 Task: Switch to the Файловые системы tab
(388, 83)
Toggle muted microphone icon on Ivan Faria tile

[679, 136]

★ ★ ★

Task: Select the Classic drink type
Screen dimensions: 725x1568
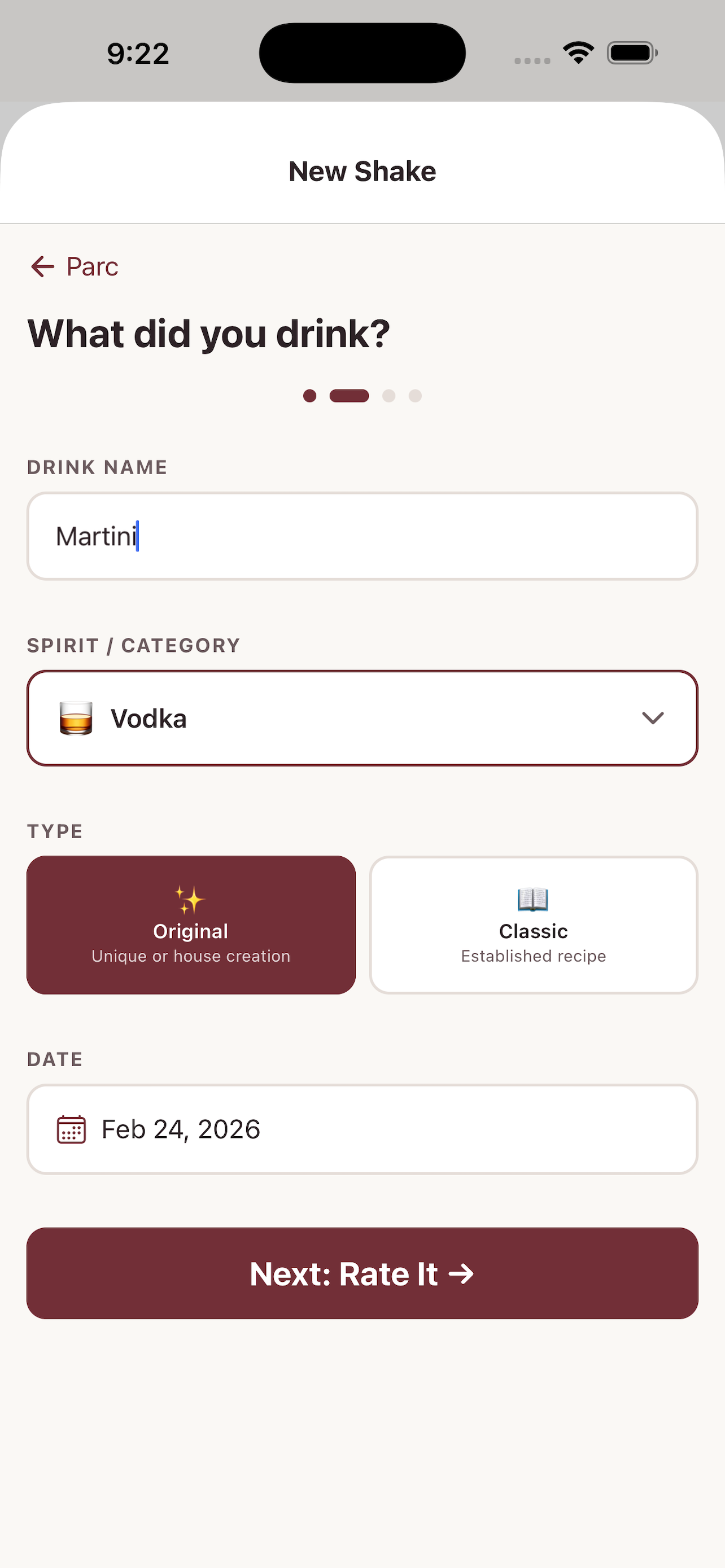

★ ★ ★

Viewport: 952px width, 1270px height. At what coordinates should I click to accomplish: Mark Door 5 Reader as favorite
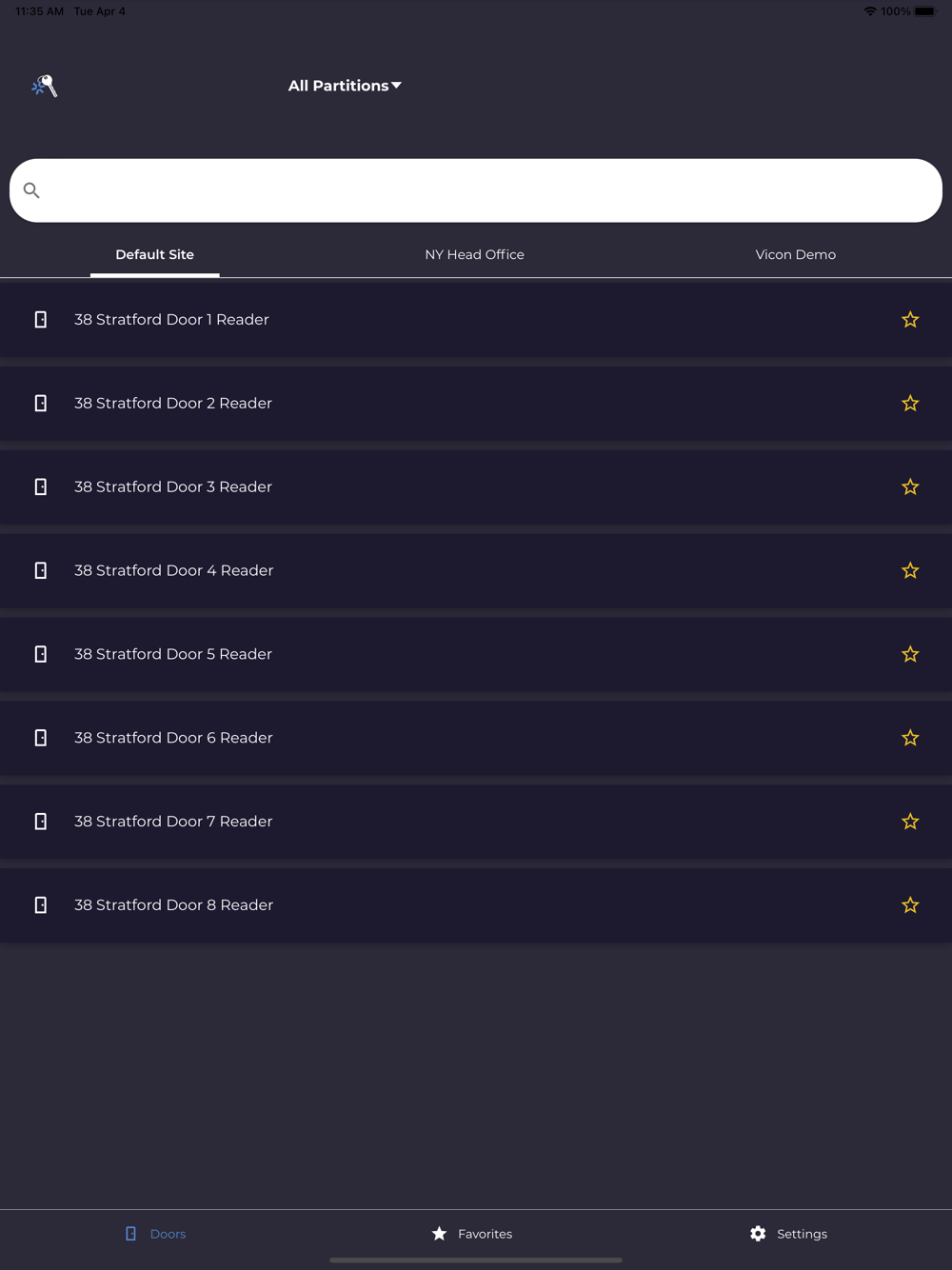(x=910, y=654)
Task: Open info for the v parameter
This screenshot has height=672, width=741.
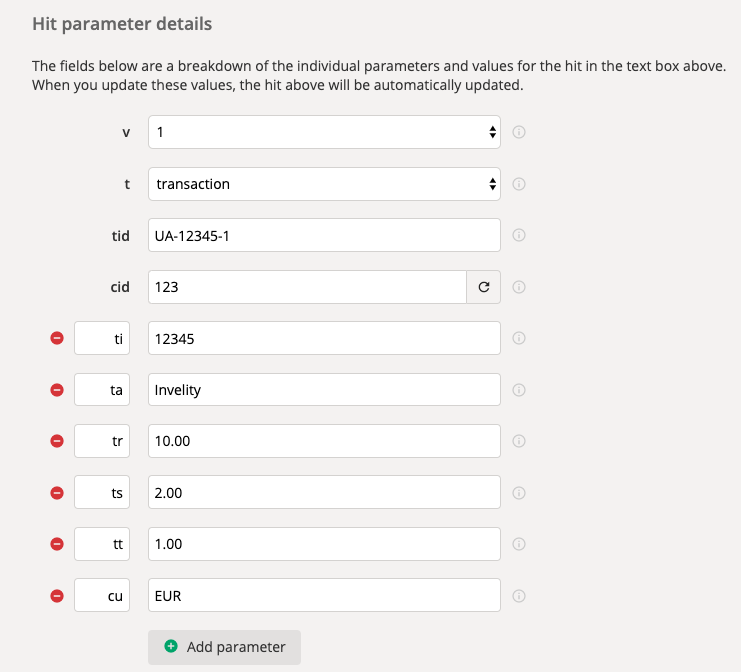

★ ★ ★

- Exercise prompt
Once you find the line with "Task: Open info for the v parameter" in the entries above, output it and each line after it up to and including the line with "This screenshot has height=672, width=741.", and nothing else.

- Answer space
Task: Open info for the v parameter
This screenshot has height=672, width=741.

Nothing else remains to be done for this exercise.